Rincian Pengeluaran/Modal Awal:
- 1 ember 70 l (saya ga beli, karena "nemu" di rumah; kl beli sekitar 45 - 75rb, tergantung daerah dan rezeki masing-masing.

- 1 ember 120 liter harga Rp 200.000 (beli di Pasar Muntilan)
- 1 ember 120 liter harga Rp 145.000 (beli di Solo)

- 130 benih lele ukuran 7-9 cm @350; total Rp 52.500 (ini tebar benih tahap pertama, saya bagi menjadi 50 ekor di ember 70 l, dan 80 ekor di ember 120 liter)

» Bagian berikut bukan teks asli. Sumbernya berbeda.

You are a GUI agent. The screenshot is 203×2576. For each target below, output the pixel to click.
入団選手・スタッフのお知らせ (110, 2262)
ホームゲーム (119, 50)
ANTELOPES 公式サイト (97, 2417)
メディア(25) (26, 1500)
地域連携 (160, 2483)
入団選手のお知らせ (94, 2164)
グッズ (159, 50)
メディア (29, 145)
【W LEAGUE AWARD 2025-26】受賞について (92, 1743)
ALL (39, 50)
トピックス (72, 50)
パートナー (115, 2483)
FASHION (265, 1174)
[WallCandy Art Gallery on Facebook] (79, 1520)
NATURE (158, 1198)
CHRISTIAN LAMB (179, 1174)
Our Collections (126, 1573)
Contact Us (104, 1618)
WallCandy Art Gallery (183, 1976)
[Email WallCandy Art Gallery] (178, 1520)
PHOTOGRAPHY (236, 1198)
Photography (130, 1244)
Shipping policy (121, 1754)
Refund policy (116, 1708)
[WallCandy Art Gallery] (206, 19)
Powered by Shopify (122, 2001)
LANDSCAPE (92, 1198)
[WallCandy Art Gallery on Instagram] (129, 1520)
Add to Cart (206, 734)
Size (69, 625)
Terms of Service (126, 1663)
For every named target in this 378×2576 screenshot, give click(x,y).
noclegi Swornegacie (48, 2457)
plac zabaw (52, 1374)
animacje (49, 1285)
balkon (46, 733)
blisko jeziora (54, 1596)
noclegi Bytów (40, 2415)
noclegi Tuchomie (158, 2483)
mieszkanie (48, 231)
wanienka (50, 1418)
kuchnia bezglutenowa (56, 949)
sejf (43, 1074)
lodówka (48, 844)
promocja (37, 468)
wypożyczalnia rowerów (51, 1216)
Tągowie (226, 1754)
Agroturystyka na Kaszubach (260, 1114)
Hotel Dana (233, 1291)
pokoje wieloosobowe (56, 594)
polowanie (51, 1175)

- 1 kg pakan lele ukuran PF 500 (sekitar Rp 15.000); sampai minggu ketiga masih ada sekitar 1/2kg --> cat: semakin besar ukuran pakan akan lebih murah harganya

- 50 gelas plastik jumbo (biasa buat jualan juice) harga Rp 9.000
- 2 ikat kangkung cabut @4rb (total Rp 8.000)
- 100 ekor benih lele ukuran 9-12 cm @Rp 450 (diminta bayar Rp 40.000, diberi bonus 10 ekor) -- tebar benih tahap kedua, di ember 120 liter

- 1 kg pakan lele ukuran -2 harga Rp 10.500
- bibit cabai 1, tomat 2, & sawi 4 harga sekitar 3 rb an (saya beli agak banyak, sisanya saya tanam di media tanah)
- kawat Rp 10.000
- solder sekitar Rp 10.000-an (beli di market place)

Total: Rp 503.000 (untuk 3 ember, 2 ember besar, 1 ember kecil; yang ember besar kualitasnya lebih bagus, bahannya lebih tebal)
Bila dirata2 biaya per ember nya sekitar Rp 150.000-Rp 200.000-an, ember juga masih bisa digunakan lagi.

NB. Kebutuhan pakan sampai panen berkisar 4 sd 6 atau 7 kg per ember Biaya waktu dan tenaga belum dihitung, tapi InsyaaAllah terbayar lunas kalau lihat mas kumis sehat-sehat.